But does the child want to be socially competent? Probably many with severe and persistent problems in living will reject becoming socially competent in the generally accepted definition of the term – but almost all will seek acceptance from some social unit, albeit maybe a deviant one. Human beings are social animals and most of us want to be accepted. When the developmental process leads to isolation, this is a major factor in future problems in living. It is this secondary aspect [if you reject me; I will reject you] that drives the rejection of social competence, not the base instincts of the individual. What this means is that if hope for inclusion can be manifest, the desire is likely to follow.

We would go further and suggest that the process of helping the child manifest hope is one of helping them deal with the issues presently on his or her own agenda. An example of such ‘starting where the child is’ would be the ‘harm reduction’ focus of addiction intervention. Rather than seek abstinence, if the child is rejecting intervention, seeking to enable the client to identify harm from his or her own perspective leads inevitably to a reduction of substance abuse. This is the jujitsu of using the client’s own power to move toward socially acceptable goals.

But we digress. Social competence can be measured if the clinician, the client and the community of interest are willing to develop the proper indicators. ‘Having a friend’ may be a relationship goal, but one would need to define the activities and interactions that determine a ‘friend’. But once defined, we can determine that a friend is, in fact, a ‘friend’. Note that a ‘dead man’ has no friends.

Now to the Evidence¹

What constitutes evidence in evidence-based practice? Assuming we have proper truth criterion, we can now attempt to measure whether an intervention is able to meet these outcome standards. Conducting ‘outcome research’ involves trying to answer questions such as “What are you doing?” “Does it work?” and “How do you know it works?”

This evidence-based focus is a relatively new endeavor in the area of psychological work with children. Early reviews of outcome research with children and adolescents suggested that talk therapy and/or the use of medication are not effective. Although there is no indication as to what ‘truth criterion’ was used, it is apparent from our previous discussion that it was more than the ‘dead man’ test. It was discovered that such interventions worked no more effectively than no intervention at all – or simply as well as the passage of time. It was also observed that the clinicians using these methodologies most frequently intervened with children who had less difficult problems that would improve simply with time and less frequently with children whose problems were more persistent, such as conduct problems or aggression. Those with more persistent problems in living are often considered to be resistant and/or not appropriate for services – a tacit admission of an inability to help effectively.

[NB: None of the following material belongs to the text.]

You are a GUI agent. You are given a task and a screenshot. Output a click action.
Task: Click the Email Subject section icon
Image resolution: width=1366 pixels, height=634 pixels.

Criteria Used to Establish Evidence-based Practice

What determines if a specific intervention is considered to be ‘evidence-based’? The following are generally accepted as necessary criteria:

The intervention has well defined protocol, techniques and procedures that can be taught to other clinicians,
The evaluation of the technique uses well-controlled studies, usually involving random assignment of participants to intervention conditions,
There is a clear definition of the selection criteria for participants in the study (that is, the people who will be included in the study are carefully described),
There is use of multiple outcome measures, so one does not base judgment of outcome with a person on only one measure, and
There is replication of results in multiple settings: other researchers repeat the procedures and get similar results.

If one follows the development of the evidence-based practice movement in medicine and psychology and the criteria by which a given intervention is deemed evidence-based, in accordance with American Psychological Association’s (APA) guidelines, one would discover both strengths and weaknesses. A number of weaknesses mitigate against implementing these in day-to-day practice.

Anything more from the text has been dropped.